Runne U, Chilf G N, Zentner J
Hautarzt. 1982 May;33(5):271-5.
A 42-year-old woman had multiple pilomatrixomas of the scalp and trunk. Generalized cutis marmorata and Raynaud's syndrome were also present. The skin consistency was noticeably abnormal, being soft and stretchable. Her facies was typically myopathic, there was muscular paresis and atrophy, her speech was slurred, and her intelligence low. A diagnosis of dystrophia myotonica was made, previously unrecognized in this patient. Dystrophia myotonica is a genetic condition involving several systems, including the skin, mainly in the form of pilomatrixomas and vasomotor changes.

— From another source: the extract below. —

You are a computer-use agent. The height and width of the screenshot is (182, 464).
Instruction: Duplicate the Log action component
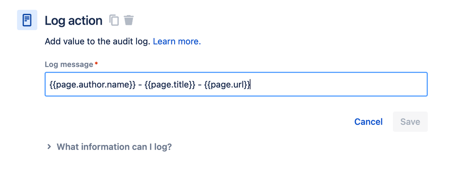(x=114, y=20)
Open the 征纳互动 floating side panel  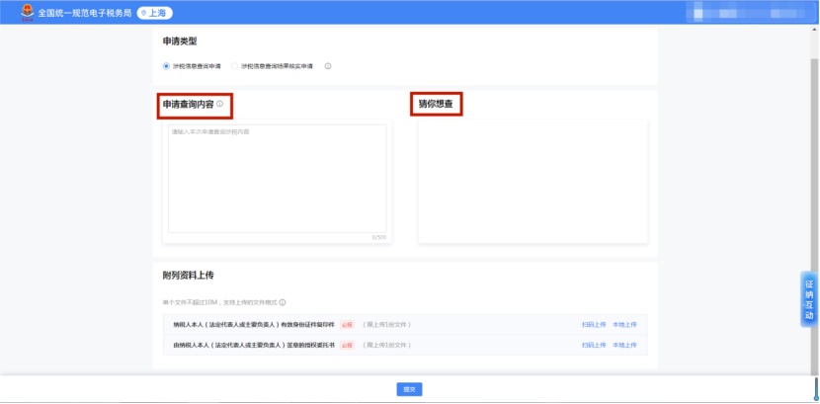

Dystrophia myotonica is therefore of interest to the dermatologist for other reasons than the well-known testicular atrophy.
一名42岁女性头皮和躯干有多发毛发上皮瘤。还存在全身性大理石样皮肤和雷诺综合征。皮肤质地明显异常,柔软且有弹性。她的面容具有典型的肌病特征,有肌肉轻瘫和萎缩,说话含糊不清,智力低下。诊断为强直性肌营养不良,此前该患者未被识别。强直性肌营养不良是一种涉及多个系统的遗传性疾病,包括皮肤,主要表现为毛发上皮瘤和血管舒缩改变。因此,除了众所周知的睾丸萎缩外,强直性肌营养不良在其他方面也引起皮肤科医生的关注。